Problem to work on:
Records follow. Print exactly the lines from the one that has "Task: Start the Function Wizard" through the one that has "The height and", inclusive, and omit the pictures.

Records shown:

Content starts

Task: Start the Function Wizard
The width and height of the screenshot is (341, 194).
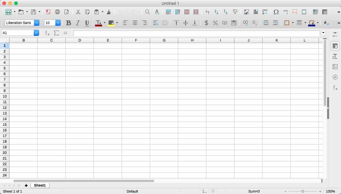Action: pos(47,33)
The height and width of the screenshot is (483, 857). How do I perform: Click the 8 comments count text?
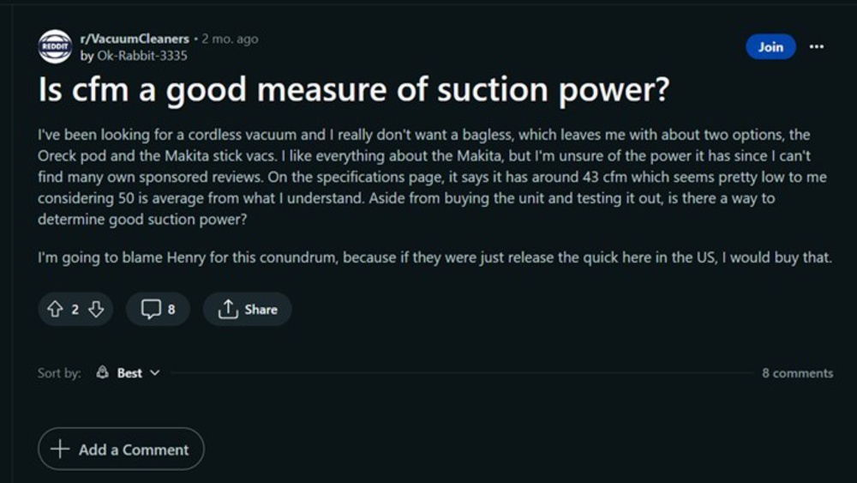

Content ends
Content starts

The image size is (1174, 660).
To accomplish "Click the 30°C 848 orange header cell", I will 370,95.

Content ends

Expected output:
Task: Start the Function Wizard
The width and height of the screenshot is (341, 194).
Action: pos(47,33)
The height and width of the screenshot is (483, 857). How do I perform: Click the 8 comments count text?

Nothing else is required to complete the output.